▶ [Task goal]:
Your copy of the lines below must match them exactly and contain no images.

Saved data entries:
Content starts

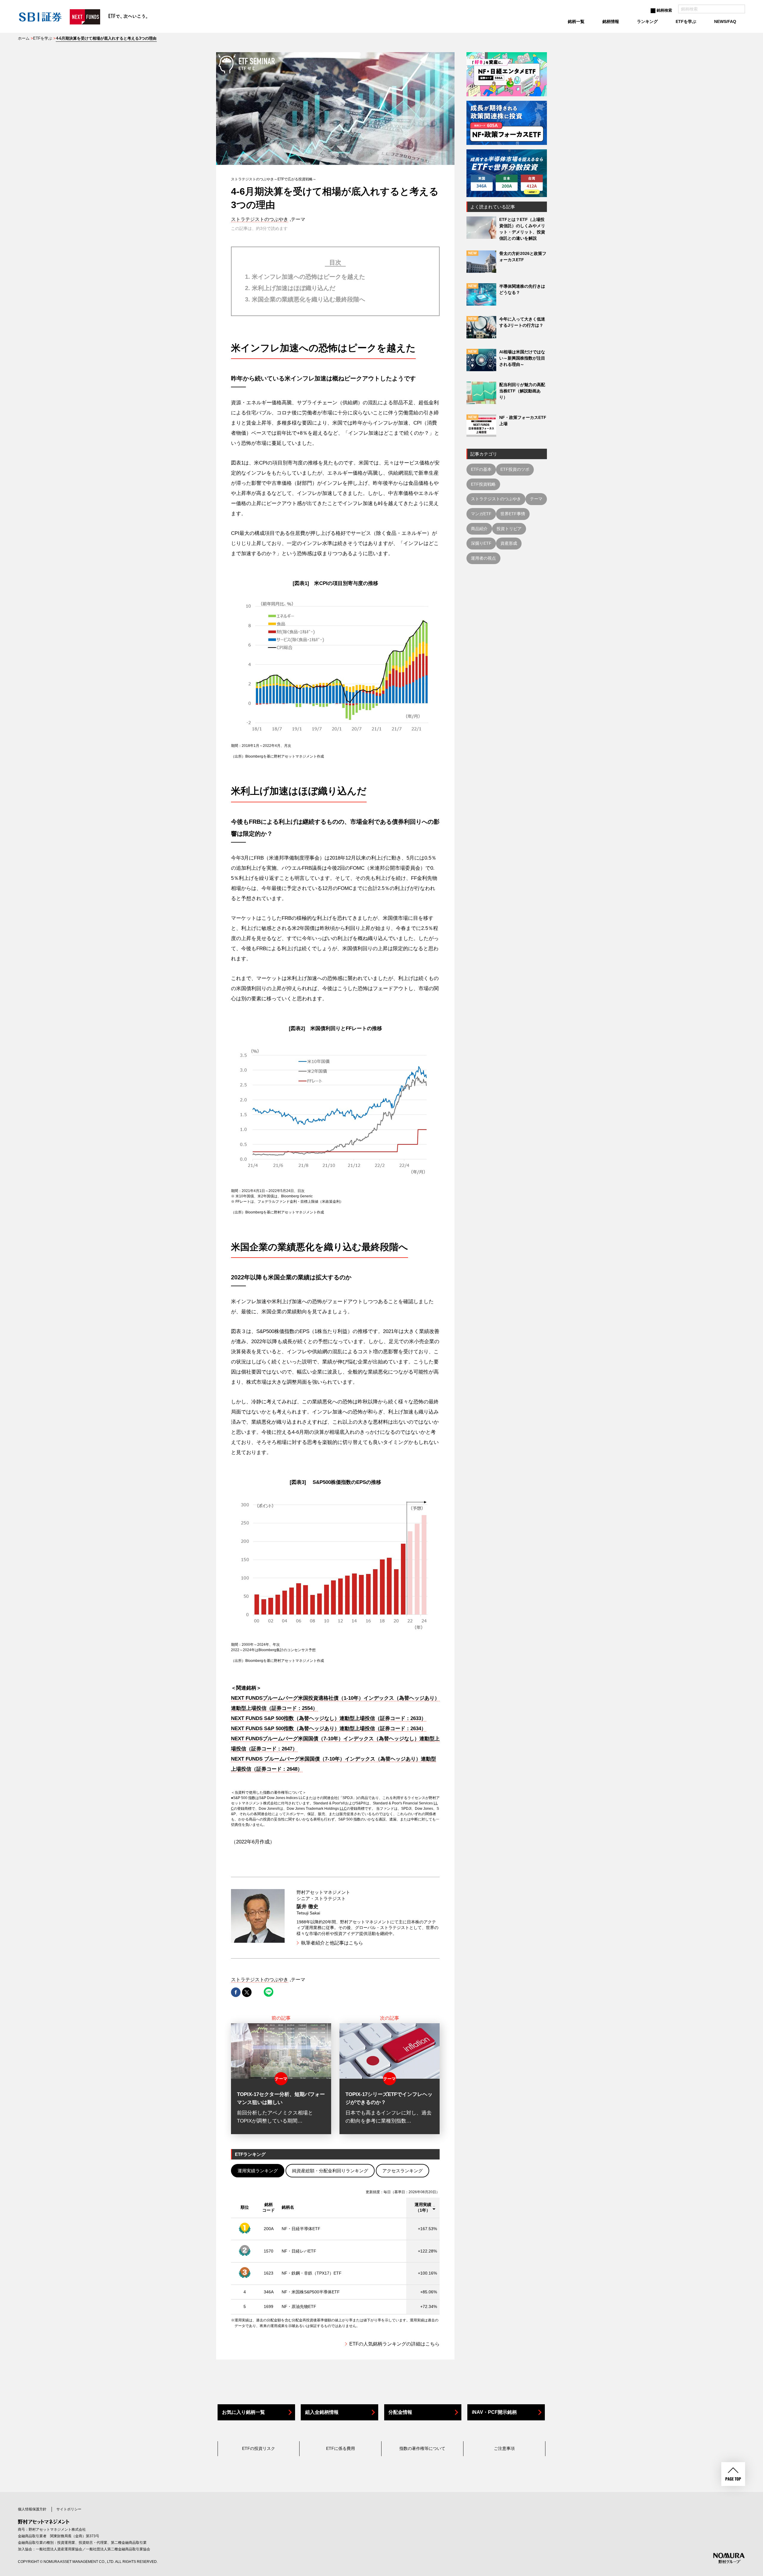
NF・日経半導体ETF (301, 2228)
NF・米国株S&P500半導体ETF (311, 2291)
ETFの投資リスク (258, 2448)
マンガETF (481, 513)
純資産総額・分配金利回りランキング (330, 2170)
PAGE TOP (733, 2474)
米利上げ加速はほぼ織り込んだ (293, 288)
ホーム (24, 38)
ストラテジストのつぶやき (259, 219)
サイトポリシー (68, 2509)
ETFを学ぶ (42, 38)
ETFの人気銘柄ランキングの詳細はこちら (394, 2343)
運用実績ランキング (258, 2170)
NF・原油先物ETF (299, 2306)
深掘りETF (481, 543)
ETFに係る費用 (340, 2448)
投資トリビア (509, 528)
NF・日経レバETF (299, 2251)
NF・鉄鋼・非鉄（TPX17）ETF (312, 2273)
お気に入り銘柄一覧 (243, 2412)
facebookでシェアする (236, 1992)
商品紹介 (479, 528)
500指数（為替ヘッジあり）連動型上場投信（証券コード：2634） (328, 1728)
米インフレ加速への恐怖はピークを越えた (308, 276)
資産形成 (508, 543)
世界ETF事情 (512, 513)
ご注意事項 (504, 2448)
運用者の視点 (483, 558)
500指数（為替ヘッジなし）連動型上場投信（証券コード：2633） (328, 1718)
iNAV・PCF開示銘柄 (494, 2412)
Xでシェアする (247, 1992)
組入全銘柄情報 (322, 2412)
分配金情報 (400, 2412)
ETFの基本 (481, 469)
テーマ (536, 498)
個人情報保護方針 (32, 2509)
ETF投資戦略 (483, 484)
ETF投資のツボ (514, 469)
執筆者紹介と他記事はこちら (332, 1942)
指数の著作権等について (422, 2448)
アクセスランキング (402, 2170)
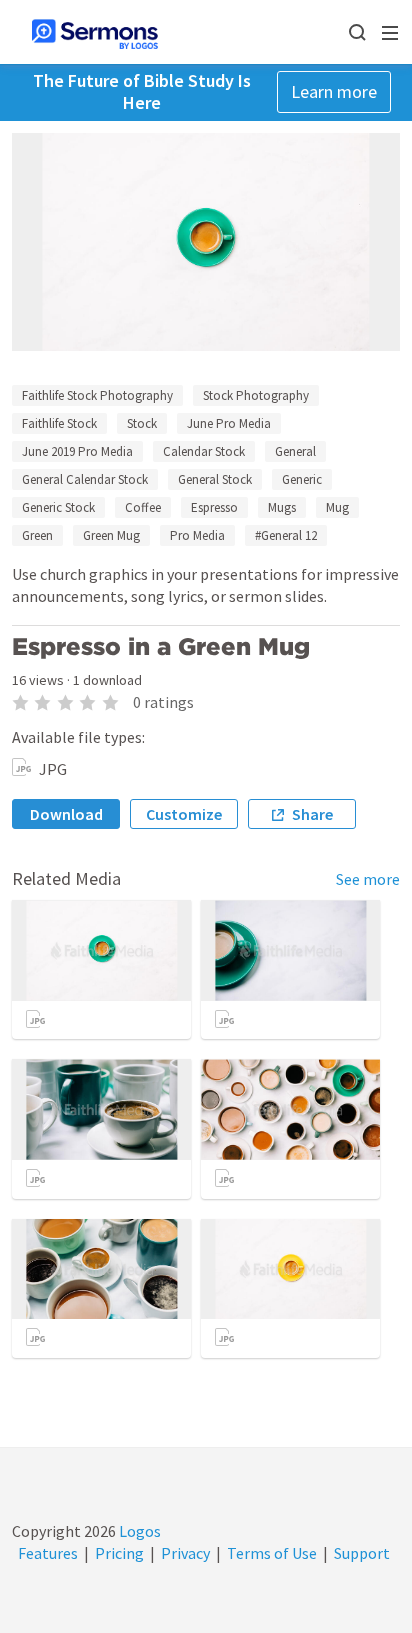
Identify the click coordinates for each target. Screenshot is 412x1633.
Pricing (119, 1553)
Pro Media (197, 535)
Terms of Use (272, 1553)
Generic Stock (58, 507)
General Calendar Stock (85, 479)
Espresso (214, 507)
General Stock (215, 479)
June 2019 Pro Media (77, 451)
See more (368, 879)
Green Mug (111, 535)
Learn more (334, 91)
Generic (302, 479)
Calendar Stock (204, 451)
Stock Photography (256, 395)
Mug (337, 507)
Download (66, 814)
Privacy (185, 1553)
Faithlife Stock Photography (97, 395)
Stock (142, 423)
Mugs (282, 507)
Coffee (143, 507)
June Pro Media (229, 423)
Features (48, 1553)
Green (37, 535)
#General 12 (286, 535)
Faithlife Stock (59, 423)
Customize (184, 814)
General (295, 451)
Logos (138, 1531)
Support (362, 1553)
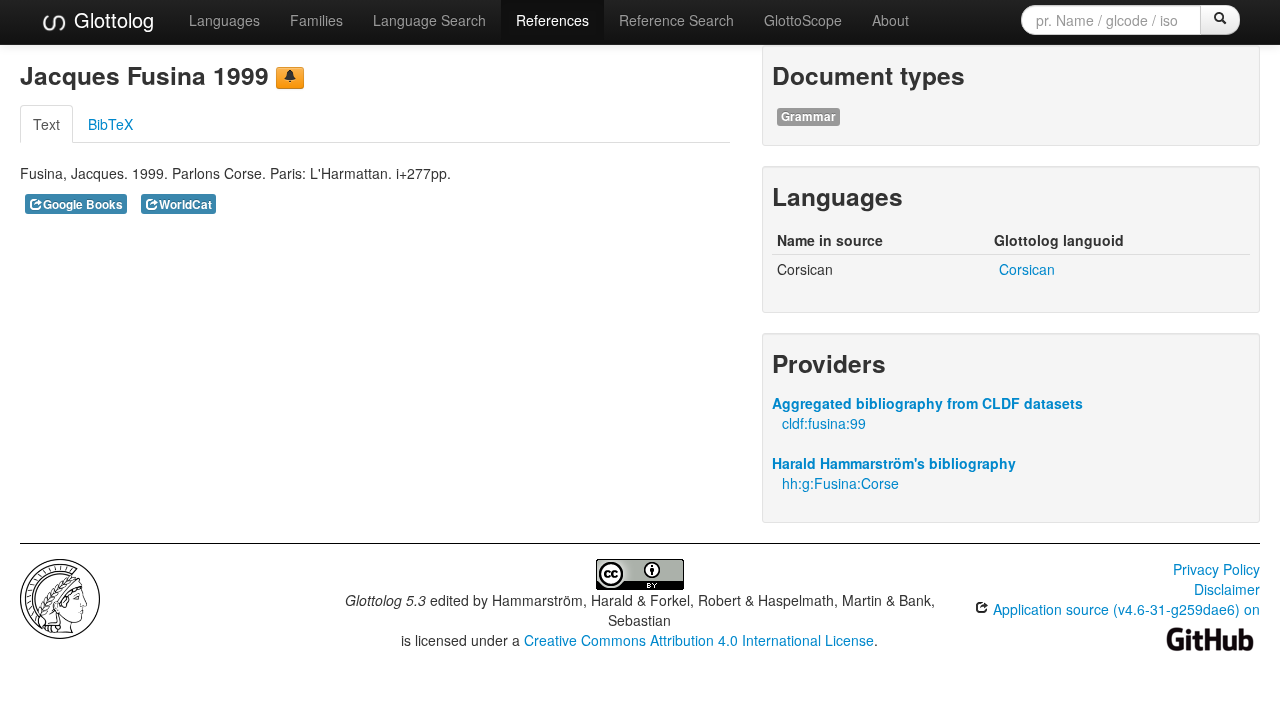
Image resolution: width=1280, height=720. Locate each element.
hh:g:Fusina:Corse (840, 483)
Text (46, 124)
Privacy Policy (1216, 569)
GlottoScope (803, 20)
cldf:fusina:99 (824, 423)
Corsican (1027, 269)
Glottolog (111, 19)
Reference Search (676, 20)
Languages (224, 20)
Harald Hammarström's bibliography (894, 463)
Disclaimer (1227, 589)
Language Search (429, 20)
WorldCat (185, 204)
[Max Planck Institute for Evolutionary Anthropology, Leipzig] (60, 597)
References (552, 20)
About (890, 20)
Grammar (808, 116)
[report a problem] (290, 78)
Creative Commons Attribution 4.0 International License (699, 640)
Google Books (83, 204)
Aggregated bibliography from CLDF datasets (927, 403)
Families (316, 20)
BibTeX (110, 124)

Content ends

▶ [Task output]:
NF・日経半導体ETF (301, 2228)
NF・米国株S&P500半導体ETF (311, 2291)
ETFの投資リスク (258, 2448)
マンガETF (481, 513)
純資産総額・分配金利回りランキング (330, 2170)
PAGE TOP (733, 2474)
米利上げ加速はほぼ織り込んだ (293, 288)
ホーム (24, 38)
ストラテジストのつぶやき (259, 219)
サイトポリシー (68, 2509)
ETFを学ぶ (42, 38)
ETFの人気銘柄ランキングの詳細はこちら (394, 2343)
運用実績ランキング (258, 2170)
NF・原油先物ETF (299, 2306)
深掘りETF (481, 543)
ETFに係る費用 (340, 2448)
投資トリビア (509, 528)
NF・日経レバETF (299, 2251)
NF・鉄鋼・非鉄（TPX17）ETF (312, 2273)
お気に入り銘柄一覧 (243, 2412)
facebookでシェアする (236, 1992)
商品紹介 (479, 528)
500指数（為替ヘッジあり）連動型上場投信（証券コード：2634） (328, 1728)
米インフレ加速への恐怖はピークを越えた (308, 276)
資産形成 (508, 543)
世界ETF事情 (512, 513)
ご注意事項 (504, 2448)
運用者の視点 (483, 558)
500指数（為替ヘッジなし）連動型上場投信（証券コード：2633） (328, 1718)
iNAV・PCF開示銘柄 (494, 2412)
Xでシェアする (247, 1992)
組入全銘柄情報 (322, 2412)
分配金情報 (400, 2412)
ETFの基本 (481, 469)
テーマ (536, 498)
個人情報保護方針 (32, 2509)
ETF投資戦略 (483, 484)
ETF投資のツボ (514, 469)
執筆者紹介と他記事はこちら (332, 1942)
指数の著作権等について (422, 2448)
アクセスランキング (402, 2170)
Identify the click coordinates for each target. Screenshot is 412x1633.
Pricing (119, 1553)
Pro Media (197, 535)
Terms of Use (272, 1553)
Generic Stock (58, 507)
General Calendar Stock (85, 479)
Espresso (214, 507)
General Stock (215, 479)
June 2019 Pro Media (77, 451)
See more (368, 879)
Green Mug (111, 535)
Learn more (334, 91)
Generic (302, 479)
Calendar Stock (204, 451)
Stock Photography (256, 395)
Mug (337, 507)
Download (66, 814)
Privacy (185, 1553)
Faithlife Stock Photography (97, 395)
Stock (142, 423)
Mugs (282, 507)
Coffee (143, 507)
June Pro Media (229, 423)
Features (48, 1553)
Green (37, 535)
#General 12 (286, 535)
Faithlife Stock (59, 423)
Customize (184, 814)
General (295, 451)
Logos (138, 1531)
Support (362, 1553)
Image resolution: width=1280, height=720. Locate each element.
hh:g:Fusina:Corse (840, 483)
Text (46, 124)
Privacy Policy (1216, 569)
GlottoScope (803, 20)
cldf:fusina:99 (824, 423)
Corsican (1027, 269)
Glottolog (111, 19)
Reference Search (676, 20)
Languages (224, 20)
Harald Hammarström's bibliography (894, 463)
Disclaimer (1227, 589)
Language Search (429, 20)
WorldCat (185, 204)
[Max Planck Institute for Evolutionary Anthropology, Leipzig] (60, 597)
References (552, 20)
About (890, 20)
Grammar (808, 116)
[report a problem] (290, 78)
Creative Commons Attribution 4.0 International License (699, 640)
Google Books (83, 204)
Aggregated bibliography from CLDF datasets (927, 403)
Families (316, 20)
BibTeX (110, 124)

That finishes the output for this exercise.